::: TEXT SHOWN :::
1

I have 3rd party code which punycodes strings (escapes and unescapes). As Unicode input/output, it uses 32-bit Unicode strings (uint32_t-based), not 16-bit. My own input/output is BSTR (UTF 16-bit). How should I convert between 32-bit Unicode char array and BSTR (both directions)?

The code should work in Visual C++ 6.0 and later versions.

Alex
  • 2,469
  • 3
  • 28
  • 61
  • 2
    You'll need a 3rd party library, the [`` header](http://en.cppreference.com/w/cpp/locale/codecvt_utf16) isn't available until VS2010 – Mgetz Aug 31 '17 at 13:51
  • 2
    You can't ask for a solution for *obsolete* versions of the language. VC 6 is 20 years old. C++ didn't even support Unicode back then. The current *language* version is C++ 17. The language got Unicode support and literals in C++ 11 with `char16_t`, `char32_t`. C++ 14 added support in STL with u16string, u32string. No *standard-compliant* solution is going to work with a 20 year old compiler. Check [String and Character literals](https://learn.microsoft.com/en-us/cpp/cpp/string-and-character-literals-cpp) for reference – Panagiotis Kanavos Aug 31 '17 at 13:59
  • 2
    @Mgetz it's not just a matter of when `codecvt` was added. After all, `BSTR` is a UTF16 string with a length. The language itself didn't have Unicode support 20 years ago. It has now. `uint32_t` is the *wrong* type to use now. And I really don't think that VC++ 6 was able to work reliably with UTF32 20 years ago. Character set conversions are delegated to the OS. I think VC++ 6 didn't make the appropriate calls for UTF32 back then simply because they didn't exist – Panagiotis Kanavos Aug 31 '17 at 14:04
  • Thank you for replies. I just wasn't able to find any punycode implementation which does not use uint32_t. I'd happy to use the implementation which is 16-bit based (or implemented more correctly, not using uint32_t) if it existed. – Alex Aug 31 '17 at 14:14
  • @PanagiotisKanavos C++ doesn't know what Unicode is other than `` it's all bytes in a `std::string` or `std::wstring` – Mgetz Aug 31 '17 at 14:14
  • 1
    @Mgetz, no, it got Unicode strings, literals etc in C++11. It *does* have `char16_t`, `char32_t`, `u16string` and `u32string` now. Check [String and Character Literals](https://learn.microsoft.com/en-us/cpp/cpp/string-and-character-literals-cpp). What it *still* doesn't have is UTF8 support. `char`, `string` and good will are used for UTF8, hoping that that *other* developer doesn't use the wrong codepage to read a localized file – Panagiotis Kanavos Aug 31 '17 at 14:18
  • 2
    @Alex: Your best option is to use a 3rd party Unicode library, like [libiconv](https://www.gnu.org/software/libiconv/) or [ICU](http://site.icu-project.org/). But converting between UTF16<->UTF32 is very trivial to implement manually, even in old C++ versions. It would not be difficult at all to manually convert a UTF-16 string to a UTF-32 string and vice versa. – Remy Lebeau Aug 31 '17 at 17:38
  • @RemyLebeau Will try that, thanks! – Alex Aug 31 '17 at 18:08

1 Answers1

1

UTF16 is same as UTF32 for characters less than 0xFFFF. You can use the following conversion to display UTF-32 codes in Windows.
::: GIVEN DATA :::
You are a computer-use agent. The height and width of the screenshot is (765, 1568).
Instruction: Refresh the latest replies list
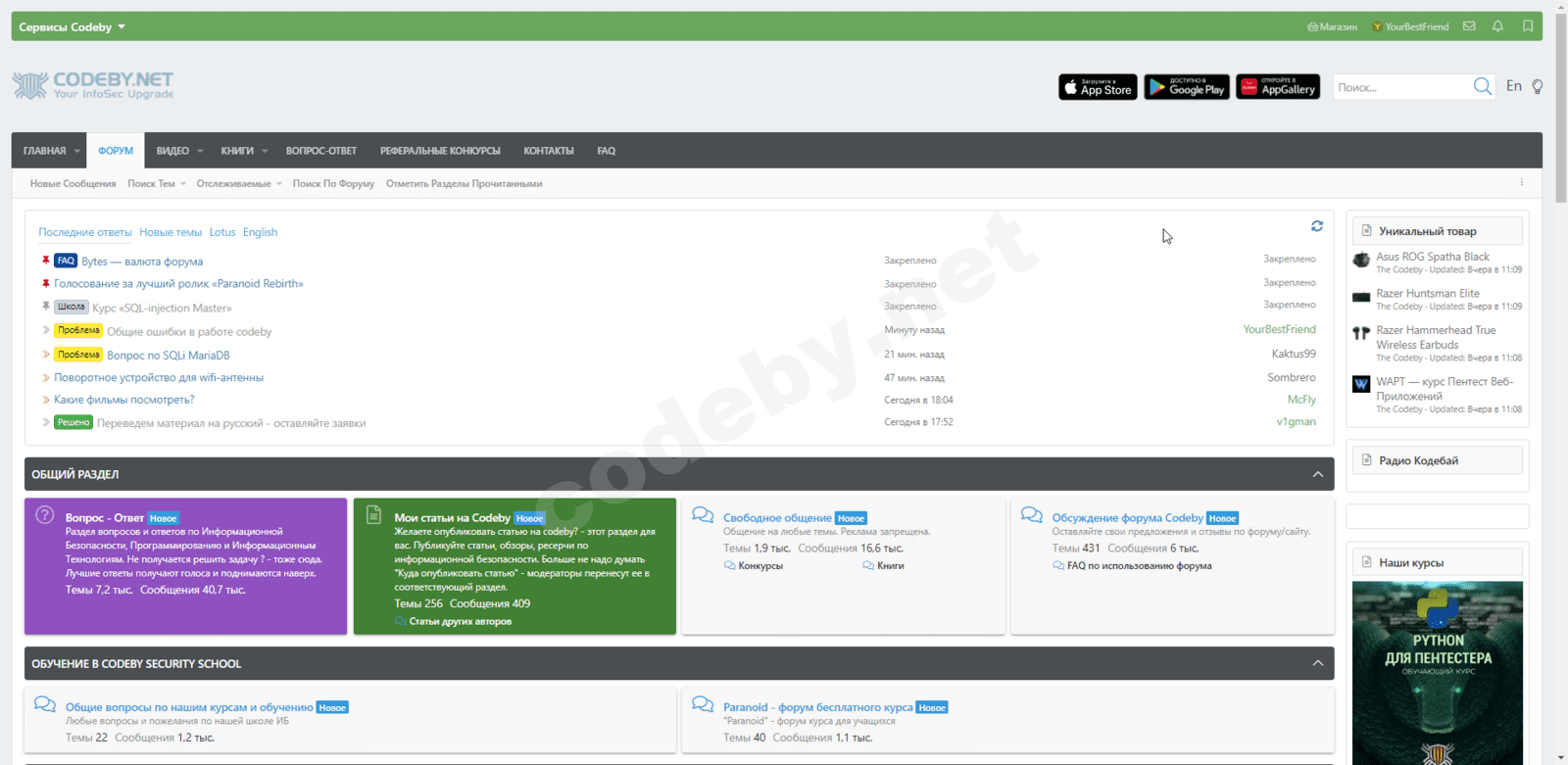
:::
*SET OF TASKS*:
**1.** In the thread on converting 32-bit Unicode strings to BSTR, which two third-party Unicode libraries does one commenter recommend?
**2.** Write the next part of the thread on converting 32-bit Unicode strings to BSTR, continuing after its final sentence.

*OUTPUTS FOR THE TASKS*:
**1.** libiconv and ICU.

**2.**
Note, this is based on Wikipedia UTF16 article. I didn't add any error checks, it expects valid codes.

void get_utf16(std::wstring &str, int ch32)
{
    const int mask = (1 << 10) - 1;
    if(ch32 < 0xFFFF)
    {
        str.push_back((wchar_t)ch32);
    }
    else
    {
        ch32 -= 0x10000;
        int hi = (ch32 >> 10) & mask;
        int lo = ch32 & mask;

        hi += 0xD800;
        lo += 0xDC00;

        str.push_back((wchar_t)hi);
        str.push_back((wchar_t)lo);
    }
}

For example the following code should display a smiley face in Windows 10:

std::wstring str;
get_utf16(str, 0x1f600);
::MessageBoxW(0, str.c_str(), 0, 0);


Edit:

Obtaining UTF-16 from array of UTF-32 code points, and the reverse operation:

UTF-16 string can be one wchar_t character long (2 bytes per code point), or 2 wchar_t characters joined together (4 bytes per code point). If the first character is between 0xD800 and 0xE000 that indicates 4 bytes per code point.

bool get_str_utf16(std::wstring &dst, const std::vector<unsigned int> &src)
{
    const int mask = (1 << 10) - 1;
    for(size_t i = 0; i < src.size(); i++)
    {
        unsigned int ch32 = src[i];
        ////check for invalid range
        //if(ch32 > 0x10FFFF || (ch32 >= 0xD800 && ch32 < 0xE000))
        //{
        //  cout << "invalid code point\n";
        //  return false;
        //}

        if(ch32 > 0x10000)
        {
            ch32 -= 0x10000;
            int hi = (ch32 >> 10) & mask;
            int lo = ch32 & mask;
            hi += 0xD800;
            lo += 0xDC00;
            dst.push_back((wchar_t)hi);
            dst.push_back((wchar_t)lo);
        }
        else
        {
            dst.push_back((wchar_t)ch32);
        }
    }
    return true;
}

void get_str_utf32(std::vector<unsigned int> &dst, const std::wstring &src)
{
    for(unsigned i = 0; i < src.size(); i++)
    {
        const wchar_t ch = src[i];
        if(ch >= 0xD800 && ch < 0xE000)
        {
            //this character is joined with the next character
            if(i < src.size() - 1)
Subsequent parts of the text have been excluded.